DATA SHOWN:
--------------------------------
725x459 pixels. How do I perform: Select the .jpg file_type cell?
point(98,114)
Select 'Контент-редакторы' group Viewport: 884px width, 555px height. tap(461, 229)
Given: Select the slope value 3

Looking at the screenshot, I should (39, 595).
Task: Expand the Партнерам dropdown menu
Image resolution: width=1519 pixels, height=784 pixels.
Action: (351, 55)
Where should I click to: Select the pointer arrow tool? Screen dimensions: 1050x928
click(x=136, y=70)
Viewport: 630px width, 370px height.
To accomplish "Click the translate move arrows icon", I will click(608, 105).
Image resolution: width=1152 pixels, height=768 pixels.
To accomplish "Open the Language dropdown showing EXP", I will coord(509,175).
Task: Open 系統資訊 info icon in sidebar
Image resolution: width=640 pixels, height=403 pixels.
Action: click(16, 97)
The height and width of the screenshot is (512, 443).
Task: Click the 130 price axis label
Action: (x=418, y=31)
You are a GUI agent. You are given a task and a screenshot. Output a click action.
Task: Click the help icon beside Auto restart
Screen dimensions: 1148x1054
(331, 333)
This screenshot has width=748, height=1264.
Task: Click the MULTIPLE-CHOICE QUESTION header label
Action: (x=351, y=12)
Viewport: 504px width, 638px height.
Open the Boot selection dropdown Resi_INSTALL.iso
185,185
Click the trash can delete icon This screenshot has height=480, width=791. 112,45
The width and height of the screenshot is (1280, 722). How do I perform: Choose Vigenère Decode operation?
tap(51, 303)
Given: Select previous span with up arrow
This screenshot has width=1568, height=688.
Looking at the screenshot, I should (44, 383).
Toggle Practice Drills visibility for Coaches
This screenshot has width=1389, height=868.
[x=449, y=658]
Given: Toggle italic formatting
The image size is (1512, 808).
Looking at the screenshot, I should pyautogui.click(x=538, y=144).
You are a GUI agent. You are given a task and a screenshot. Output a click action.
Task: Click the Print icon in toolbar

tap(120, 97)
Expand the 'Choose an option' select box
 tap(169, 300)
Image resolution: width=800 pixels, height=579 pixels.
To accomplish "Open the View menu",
--------------------------------
ASSIGNED TASK:
Every line that holds the word "accomplish" should be copied from the records.

TASK SOLUTION:
To accomplish "Click the translate move arrows icon", I will click(608, 105).
To accomplish "Open the Language dropdown showing EXP", I will coord(509,175).
To accomplish "Open the View menu",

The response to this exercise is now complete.